Brief —
An exact copy, beginning at the line containing "Expand the Name Box dropdown arrow" and ending at the final line of the records that follow, is the answer; it has no pictures and no other text.

[Collected data entries]
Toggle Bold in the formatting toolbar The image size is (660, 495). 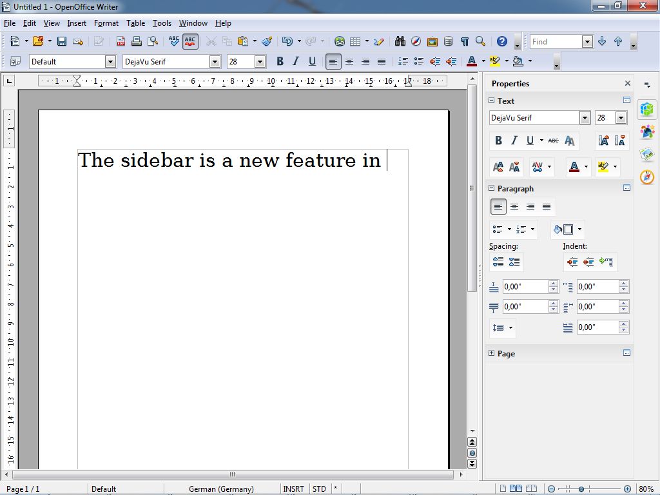coord(280,62)
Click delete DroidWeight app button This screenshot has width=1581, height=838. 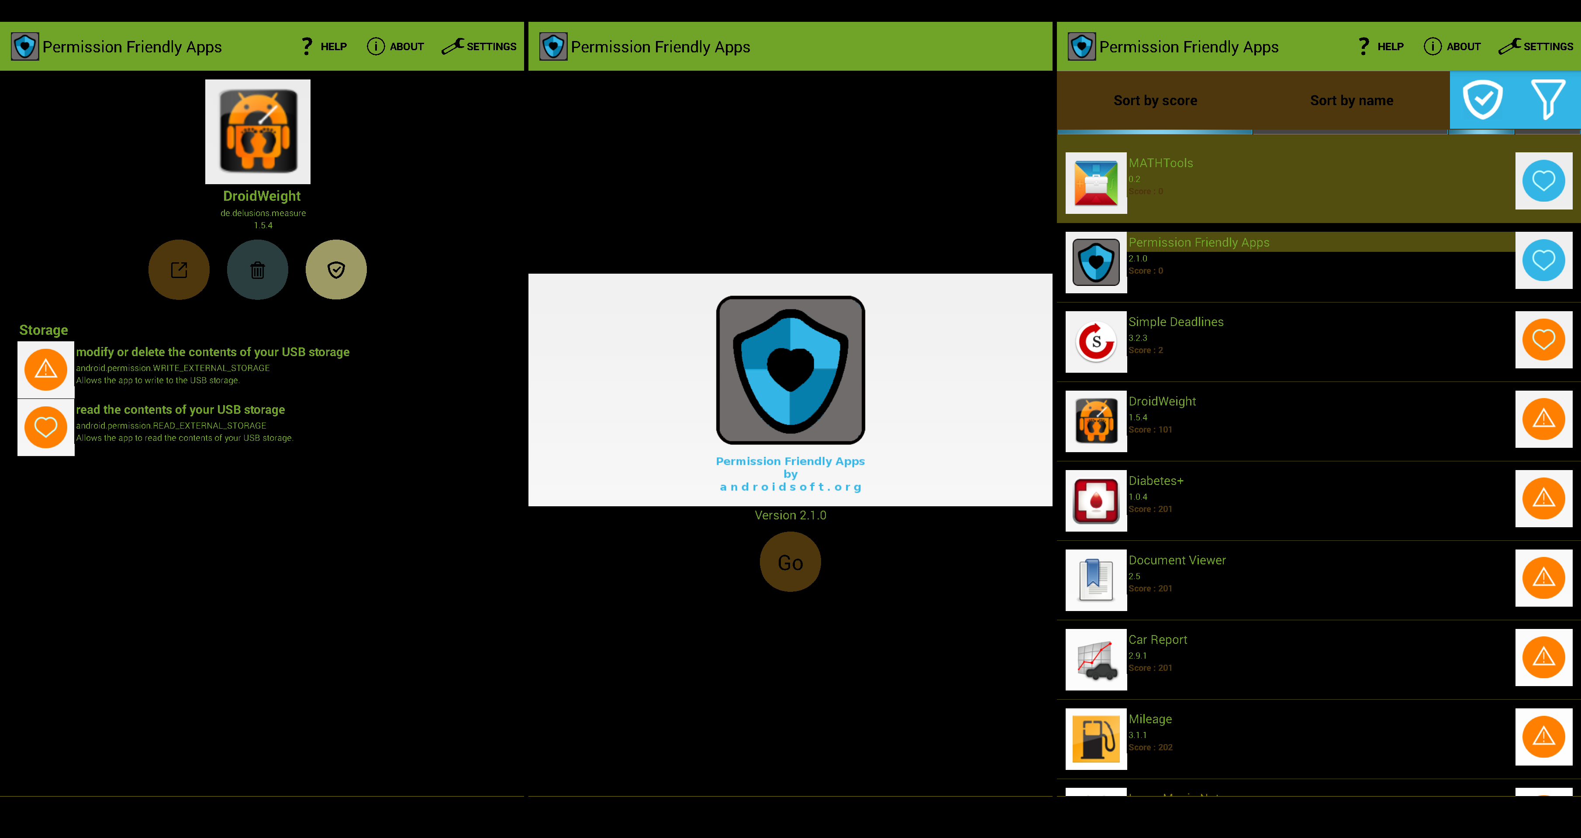point(257,269)
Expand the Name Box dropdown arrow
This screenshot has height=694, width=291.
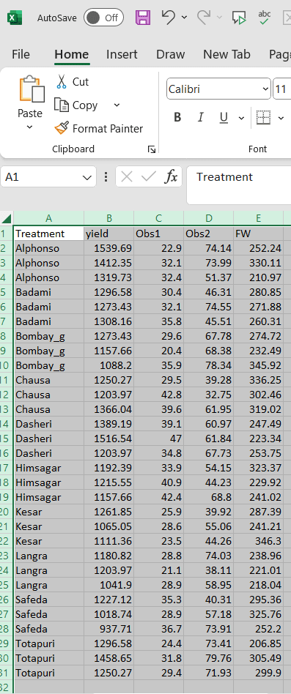click(x=86, y=177)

Solution —
Expand the Name Box dropdown arrow
This screenshot has height=694, width=291.
click(x=86, y=177)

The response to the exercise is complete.